La lombriz se agita.

Parece enfurecida por la necesidad de comida.

Pasaron las horas y el mediodía me sorprende manejando, sin más alimento que el café negro que tomé al levantarme; la 31 poniente cargada de coches, de ida y vuelta.

Al pasar la 19, el olor a mantequilla frita se mete por la ventanilla y sin pensarlo busco un lugar.

Tortas y empanadas, o pastes, como los llaman en Hidalgo –Estado que debe sentirse orgulloso de su Real del Monte, pueblito mágico con un aire inglés; soportado por la memoria de sus muertos, la mayoría explotados en las cavernas que les dieron una vida prematura a cambio de un poco de dinero que llevar a sus hogares.

La lista es variada: desde la clásica de milanesa con quesillo, pasando por la de pierna adobada, queso de puerco o huevo con jamón.

Me inclino por la última y mientras la preparan me despacho un Boing de guayaba; sabe igual que cuando lo tomaba de niño –en envase de tetra pack en la primaria–, pero la verdad, con los cambios que he visto en estos últimos 40 años, ya dudo de lo envasado o embotellado: todo con azúcar en exceso, saborizantes, colorantes, sodio y cuanta porquería nos comemos a diario sin conocer realmente el contenido de los alimentos.

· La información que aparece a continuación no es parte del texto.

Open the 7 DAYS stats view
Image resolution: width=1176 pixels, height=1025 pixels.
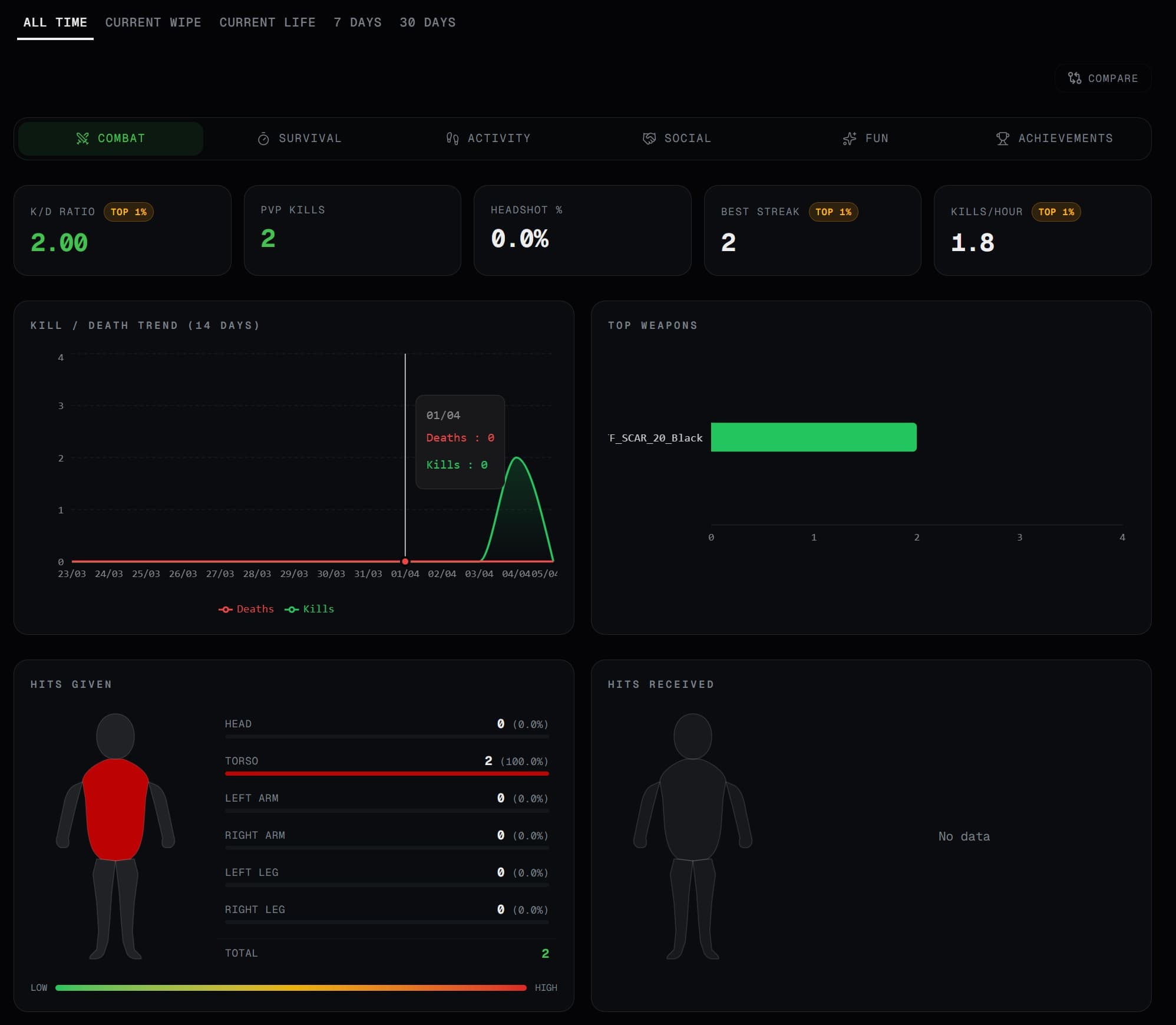click(357, 22)
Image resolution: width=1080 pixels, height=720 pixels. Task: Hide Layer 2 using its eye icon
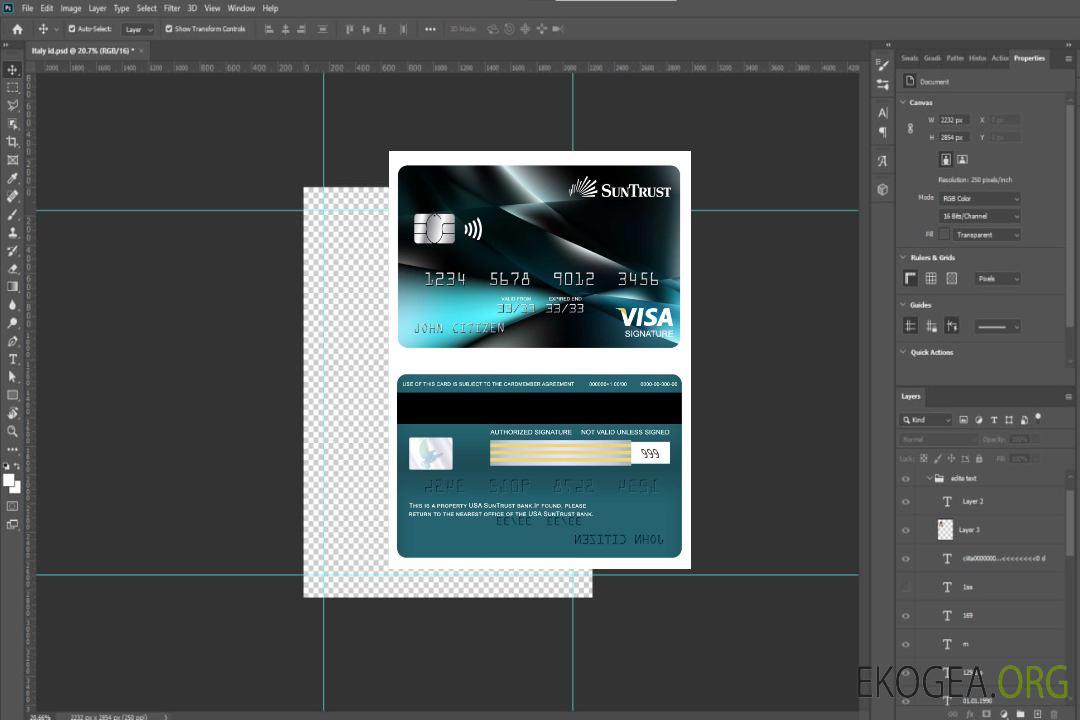pos(906,502)
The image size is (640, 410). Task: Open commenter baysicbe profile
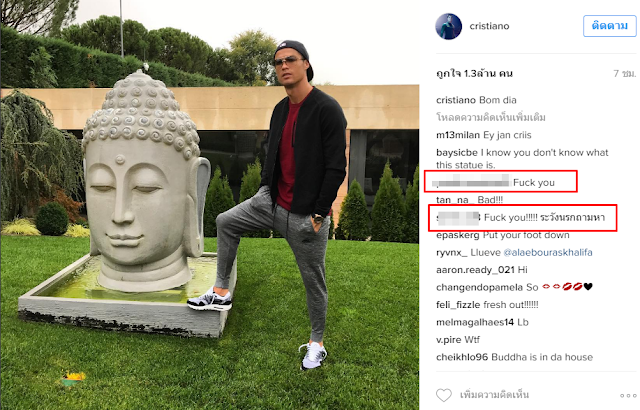(457, 153)
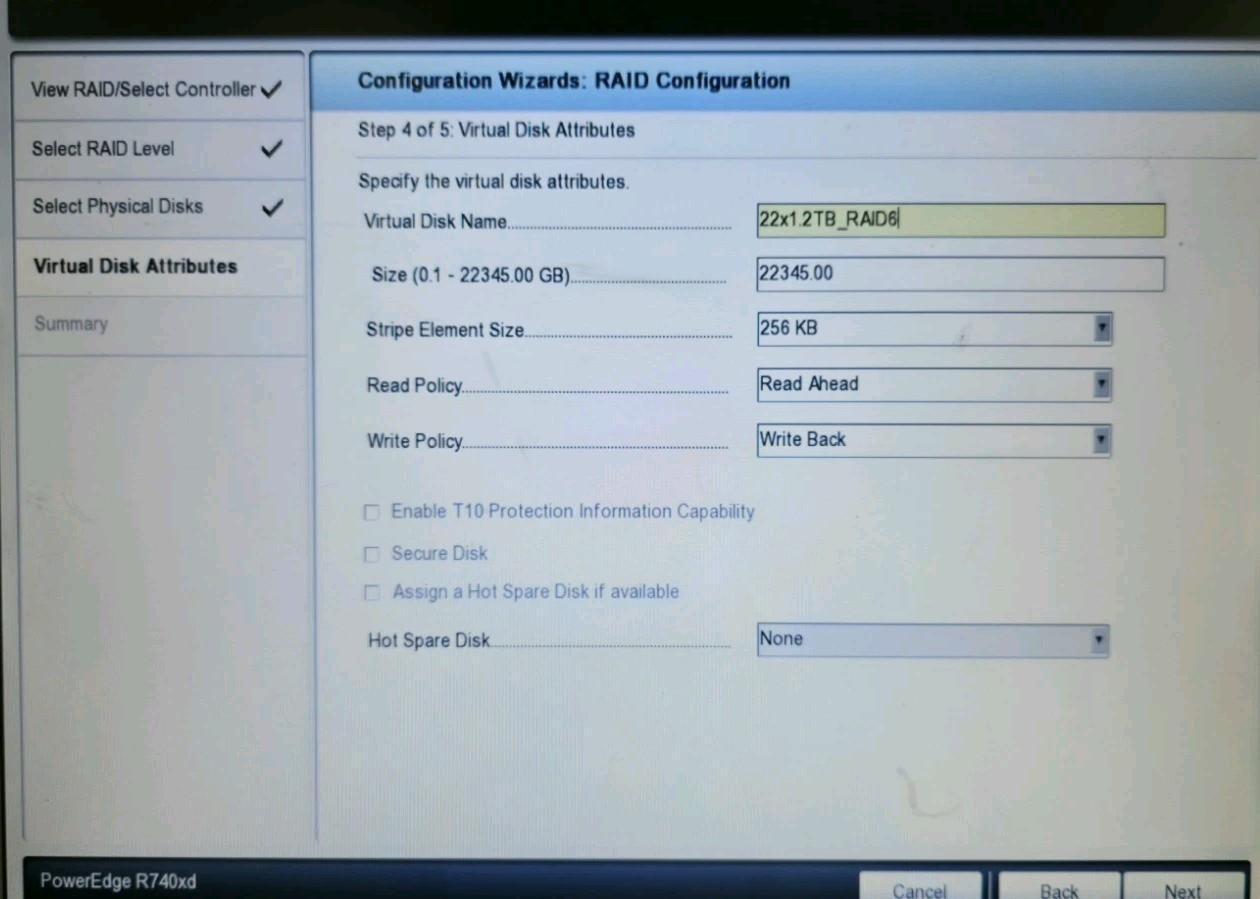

Bueno, venga ese refresco, frío para mitigar el hervor que corre por todo el cuerpo gracias a los casi 30 grados que asolan las calles.

–Aquí tiene su torta.

–Muchas gracias señorita.

–¿Dónde puedo lavarme las manos?

–El baño no sirve.

–Mh, ¿tiene gel?

–Sí, aquí está.

Me embadurno las manos con este líquido dizque mata bacterias –ese que se utilizó con exageración para limpiar los cajeros automáticos tres y cuatro veces por día cuando al Secretario de Salud se le ocurrió sembrar el pánico diciendo que estábamos en riesgo de sumarnos a una epidemia y que al final de cuentas resultó un chisme utilizado para adormilarnos.

Por si las moscas envuelvo la torta en una servilleta y antes de llevarla al matadero, la miro con detenimiento: observo la telera, el queso, el huevo hecho una tortilla con jamón, la lechuga, el aguacate y todos los ingredientes ahí enfiestados para agasajar al comensal.

Pierdo la cuenta de cuánta gente participó en la elaboración de este bocadillo, pero trato de identificar a cada uno, desde quien sembró el trigo, lo cuidó, cosechó, vendió, quien lo procesó para hacer la harina y luego el panadero que también ocupó la mantequilla que se extrajo de la vaca; el fuego que horneó la pieza en un artefacto construido por un herrero que utilizó metal extraído de las minas, trabajado por obreros que luego lo procesaron en las fundidoras.

La siembra de los chiles, los campesinos levantando las lechugas o pizcando los aguacates; los camiones rebosantes que llevan el recaudo a los mercados; la mayonesa, la sal; cada ingrediente que pasó por un largo proceso desde que fue ideado hasta que llegó a la tortería.

La torta se me revela como un universo en el que confluyen las manos trabajadoras de miles de mexicanos que hacen posible conjuntar en un solo producto tanto trabajo.

Los 26 pesos que me cuesta son irrisorios para este ejército que intervino en su preparación.

Disfruto el primer bocado y degusto todos los sabores convertidos en uno solo: el de la torta de huevo con jamón.

Mientras desaparece, bocado a bocado, pienso con desprecio en el arroz de plástico y los huevos clonados de los chinos.